EXERCISE DIRECTIONS: Copy the stretch of lines below from the line that contains "You are a computer-use agent." through the line that contains "(x=1053, y=54)". Leave the pictures out of your copy.
* Begin DATA TO USE *
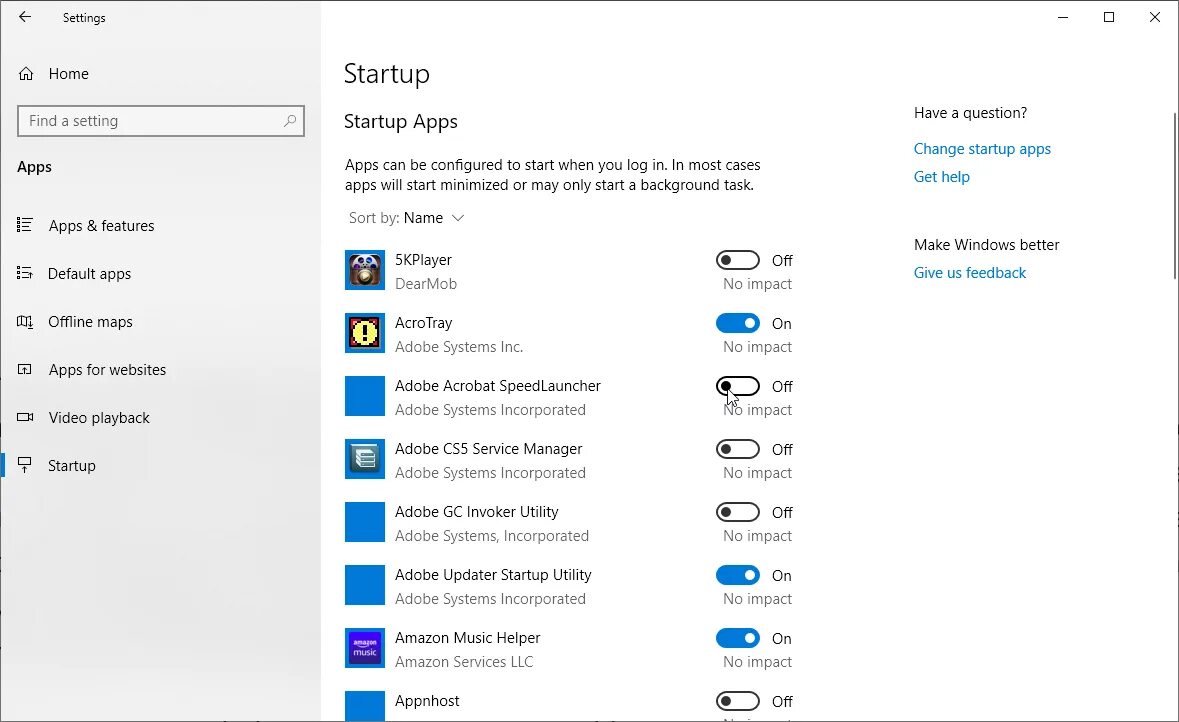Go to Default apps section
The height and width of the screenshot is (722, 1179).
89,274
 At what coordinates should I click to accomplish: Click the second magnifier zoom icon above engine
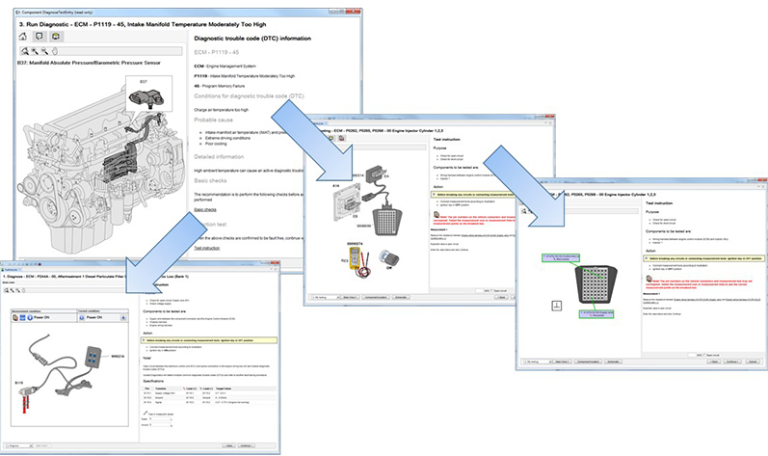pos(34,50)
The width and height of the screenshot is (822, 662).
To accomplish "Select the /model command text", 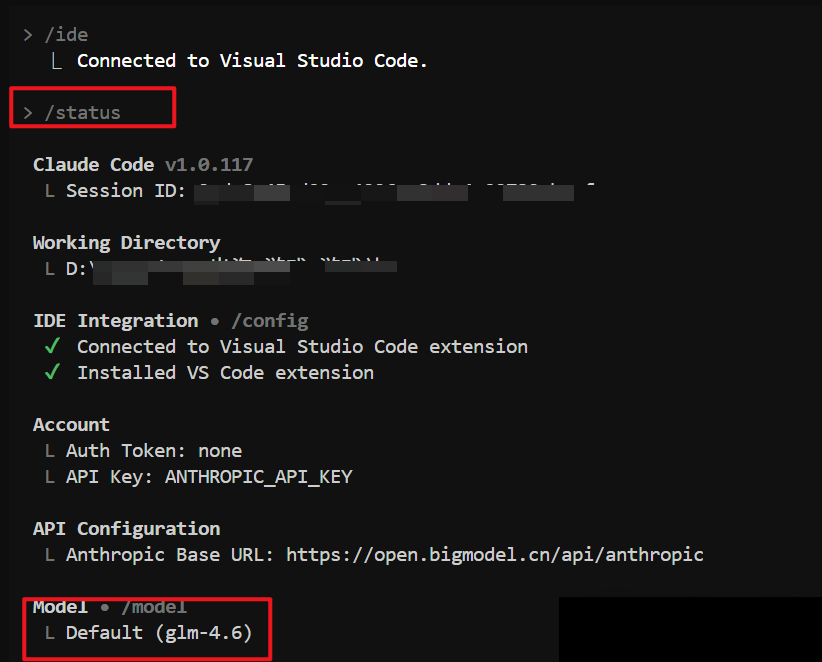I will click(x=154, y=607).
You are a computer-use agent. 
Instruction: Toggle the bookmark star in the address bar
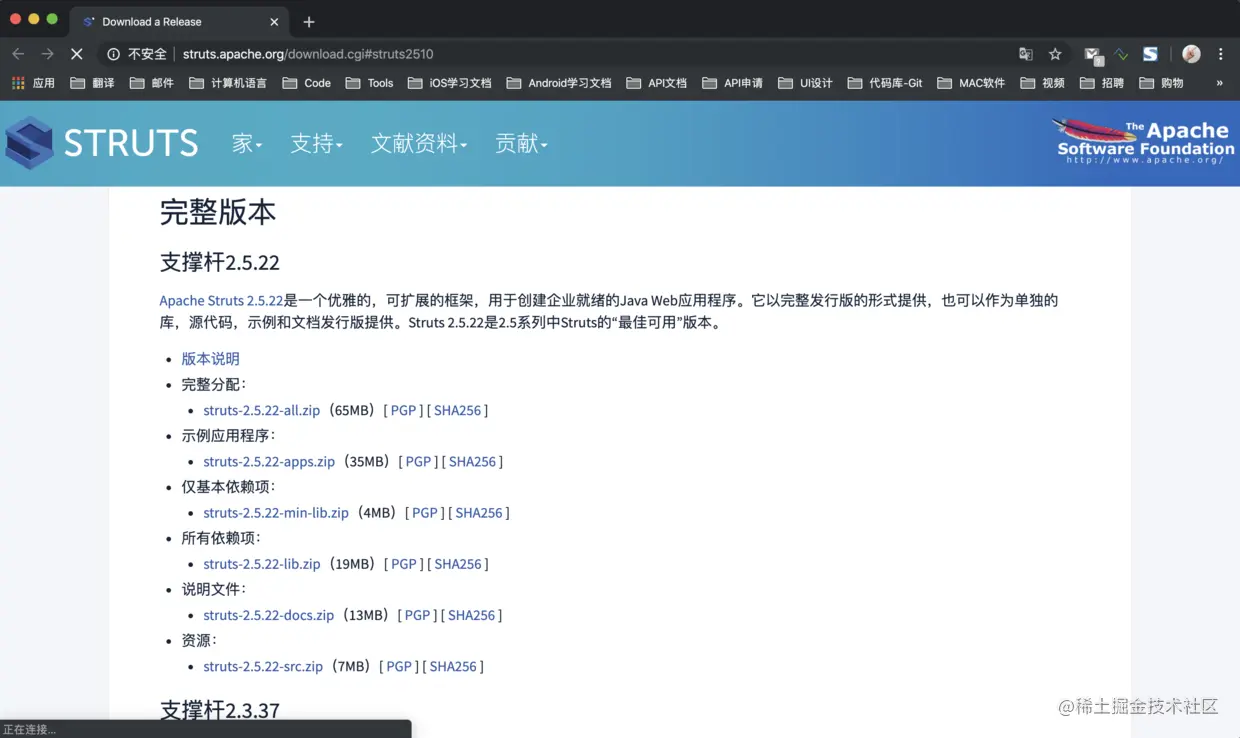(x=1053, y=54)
* End DATA TO USE *
* Begin DATA TO USE *
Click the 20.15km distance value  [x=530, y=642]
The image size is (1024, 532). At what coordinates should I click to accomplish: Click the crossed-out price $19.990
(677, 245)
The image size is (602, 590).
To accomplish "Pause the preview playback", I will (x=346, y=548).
* End DATA TO USE *
SOLUTION BELOW:
You are a computer-use agent. 
Instruction: Toggle the bookmark star in the address bar
(x=1053, y=54)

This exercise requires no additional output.